My approach to demo is methodical and might be better described as deconstruction than demolition. This method minimizes mess and collateral damage to surfaces that will remain, but it slows the process to a snail’s pace. I didn’t have any idea how much of the existing dining room would have to go before I started poking around. The unfortunate answer is: most of it. The first few days of demo have revealed a good amount of work that is best described as jackleg. A good result can only be achieved by stripping away the accumulated layers of shoddy workmanship and beginning anew. All told, the demolition process will take 4-6 weekends to complete.

kitchen demo

The good news is that the underlying structure I’ve uncovered is solid as a brick sh*thouse, with apologies for my French. Records indicate that this wing of the house was added in the 1870s, but the wood posts I revealed are indicative of a much earlier structure.  They range from 4″-6″ wide and look similar to the framing in the 1750s portion of the house.

old studs

Based on this, I’m certain that the dining room wing was a separate, older building moved to the site and tacked onto the back of the original home. The framing in the attic is more like what you’d expect for a home built in the late 1870s: smaller dimension sawn lumber. So it seems that the second floor and roof were added over the dining room. And we know that the kitchen was yet another independent structure. So, between the original house, the library, the dining room, the kitchen and the master suite, our house is actually an amalgamation of FIVE houses, which goes a long way toward explaining its quirky layout.

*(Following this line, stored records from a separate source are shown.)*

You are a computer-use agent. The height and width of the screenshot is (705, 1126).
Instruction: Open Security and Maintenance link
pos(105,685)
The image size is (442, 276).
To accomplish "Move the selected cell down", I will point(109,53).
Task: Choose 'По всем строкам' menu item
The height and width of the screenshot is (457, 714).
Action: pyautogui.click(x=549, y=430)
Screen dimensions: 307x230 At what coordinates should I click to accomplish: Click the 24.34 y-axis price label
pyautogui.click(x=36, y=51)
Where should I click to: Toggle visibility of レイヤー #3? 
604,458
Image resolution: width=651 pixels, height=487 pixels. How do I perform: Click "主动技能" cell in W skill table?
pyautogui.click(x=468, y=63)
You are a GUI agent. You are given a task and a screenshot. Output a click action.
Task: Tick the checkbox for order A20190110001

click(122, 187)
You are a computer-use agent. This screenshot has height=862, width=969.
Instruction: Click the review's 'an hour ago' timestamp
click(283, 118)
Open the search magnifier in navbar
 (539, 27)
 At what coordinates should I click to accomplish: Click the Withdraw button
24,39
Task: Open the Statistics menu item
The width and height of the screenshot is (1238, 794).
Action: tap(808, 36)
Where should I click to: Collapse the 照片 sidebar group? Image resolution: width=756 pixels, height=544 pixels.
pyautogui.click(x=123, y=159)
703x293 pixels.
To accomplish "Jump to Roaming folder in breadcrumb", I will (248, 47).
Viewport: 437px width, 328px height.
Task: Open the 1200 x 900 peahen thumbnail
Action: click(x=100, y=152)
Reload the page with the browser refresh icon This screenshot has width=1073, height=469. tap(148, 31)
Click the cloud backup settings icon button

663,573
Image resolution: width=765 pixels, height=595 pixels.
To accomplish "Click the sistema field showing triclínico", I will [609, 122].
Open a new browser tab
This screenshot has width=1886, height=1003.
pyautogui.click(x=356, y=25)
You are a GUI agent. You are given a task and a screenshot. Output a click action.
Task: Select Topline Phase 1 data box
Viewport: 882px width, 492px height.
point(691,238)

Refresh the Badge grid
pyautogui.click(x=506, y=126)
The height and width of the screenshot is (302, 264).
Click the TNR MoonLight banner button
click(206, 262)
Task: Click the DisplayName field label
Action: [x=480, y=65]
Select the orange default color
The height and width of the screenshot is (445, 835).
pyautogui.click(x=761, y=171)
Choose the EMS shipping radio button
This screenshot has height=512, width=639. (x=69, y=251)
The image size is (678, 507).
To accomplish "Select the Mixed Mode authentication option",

Other things I’ve learned:

We have a mouse.

We’ve been aware of his presence because of the “leavings” he scatters across our countertops at night. But I didn’t expect him to boldly skitter across the hole that I was examining with my flashlight. I swallowed a girlish scream, but nearly jumped out of my skin and used some four letter words that I won’t repeat here. Later, it became apparent that we’ve HAD mice, because I found several of his ancestors in balls of insulation behind the walls.

mouse skeleton

Time to buy some traps.

The dining room was once green, then purple.

A crumbling plaster wall behind the old built-in buffet reveals the original paint colors.

green purple

The heart pine floors are going to be beautiful.

I’ve never loved the russet-colored stain on the floors, so I couldn’t resist hand sanding a small patch of one old plank to get a look at the underlying honey-colored wood.

sanded heart pine

I don’t need any more color than that.

The dining room was last renovated in 1950.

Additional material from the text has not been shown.